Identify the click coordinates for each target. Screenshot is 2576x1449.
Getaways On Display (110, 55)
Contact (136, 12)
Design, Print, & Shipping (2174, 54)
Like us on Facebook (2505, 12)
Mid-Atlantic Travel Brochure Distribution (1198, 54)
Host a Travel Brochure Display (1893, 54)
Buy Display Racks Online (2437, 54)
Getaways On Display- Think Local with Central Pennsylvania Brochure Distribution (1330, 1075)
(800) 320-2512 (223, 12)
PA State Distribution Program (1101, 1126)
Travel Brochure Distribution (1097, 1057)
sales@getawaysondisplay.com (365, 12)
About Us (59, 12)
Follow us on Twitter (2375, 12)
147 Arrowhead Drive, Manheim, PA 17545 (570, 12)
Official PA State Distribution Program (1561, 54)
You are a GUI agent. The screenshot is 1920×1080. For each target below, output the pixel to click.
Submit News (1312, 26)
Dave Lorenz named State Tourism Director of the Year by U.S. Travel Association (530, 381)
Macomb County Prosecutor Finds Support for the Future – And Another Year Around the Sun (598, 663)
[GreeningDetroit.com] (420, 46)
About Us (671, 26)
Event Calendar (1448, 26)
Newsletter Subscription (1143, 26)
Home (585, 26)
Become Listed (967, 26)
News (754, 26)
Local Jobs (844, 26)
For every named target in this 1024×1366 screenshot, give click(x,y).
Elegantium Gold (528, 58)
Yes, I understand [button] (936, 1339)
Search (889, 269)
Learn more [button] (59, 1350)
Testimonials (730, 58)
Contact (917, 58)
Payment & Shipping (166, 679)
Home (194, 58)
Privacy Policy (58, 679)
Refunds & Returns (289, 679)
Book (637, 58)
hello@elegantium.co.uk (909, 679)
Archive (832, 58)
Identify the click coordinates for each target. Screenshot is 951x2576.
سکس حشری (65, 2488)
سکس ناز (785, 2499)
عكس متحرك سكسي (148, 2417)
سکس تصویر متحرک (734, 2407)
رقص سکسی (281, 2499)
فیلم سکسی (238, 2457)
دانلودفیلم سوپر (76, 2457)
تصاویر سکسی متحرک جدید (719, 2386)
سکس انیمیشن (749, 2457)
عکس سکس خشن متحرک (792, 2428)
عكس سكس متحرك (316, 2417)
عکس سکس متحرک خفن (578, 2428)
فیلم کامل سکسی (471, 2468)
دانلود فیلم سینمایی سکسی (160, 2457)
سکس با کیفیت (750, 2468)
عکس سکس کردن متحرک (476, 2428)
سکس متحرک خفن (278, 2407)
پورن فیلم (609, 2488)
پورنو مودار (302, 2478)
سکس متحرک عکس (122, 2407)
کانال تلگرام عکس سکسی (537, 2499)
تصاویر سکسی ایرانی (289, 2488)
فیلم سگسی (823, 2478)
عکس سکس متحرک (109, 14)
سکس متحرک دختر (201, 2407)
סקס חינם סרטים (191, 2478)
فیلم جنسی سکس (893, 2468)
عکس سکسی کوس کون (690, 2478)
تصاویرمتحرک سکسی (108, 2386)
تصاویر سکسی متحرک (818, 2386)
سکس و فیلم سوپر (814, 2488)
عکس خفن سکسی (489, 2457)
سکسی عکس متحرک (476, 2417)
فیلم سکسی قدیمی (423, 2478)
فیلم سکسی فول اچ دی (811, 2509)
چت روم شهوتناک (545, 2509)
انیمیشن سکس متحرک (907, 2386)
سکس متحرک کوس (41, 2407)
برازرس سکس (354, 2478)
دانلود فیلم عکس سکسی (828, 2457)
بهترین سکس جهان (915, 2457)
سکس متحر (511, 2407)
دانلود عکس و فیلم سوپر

→ **What is needed**
Only the lines from the one holding "فیلم جنسی سکس (893, 2468)" through the final line of the entries, both included, should be given again, word for word.

→ **Answer to this task**
فیلم جنسی سکس (893, 2468)
عکس سکسی کوس کون (690, 2478)
تصاویرمتحرک سکسی (108, 2386)
تصاویر سکسی متحرک (818, 2386)
سکس و فیلم سوپر (814, 2488)
عکس خفن سکسی (489, 2457)
سکسی عکس متحرک (476, 2417)
فیلم سکسی قدیمی (423, 2478)
فیلم سکسی فول اچ دی (811, 2509)
چت روم شهوتناک (545, 2509)
انیمیشن سکس متحرک (907, 2386)
سکس متحرک کوس (41, 2407)
برازرس سکس (354, 2478)
دانلود فیلم عکس سکسی (828, 2457)
بهترین سکس جهان (915, 2457)
سکس متحر (511, 2407)
دانلود عکس و فیلم سوپر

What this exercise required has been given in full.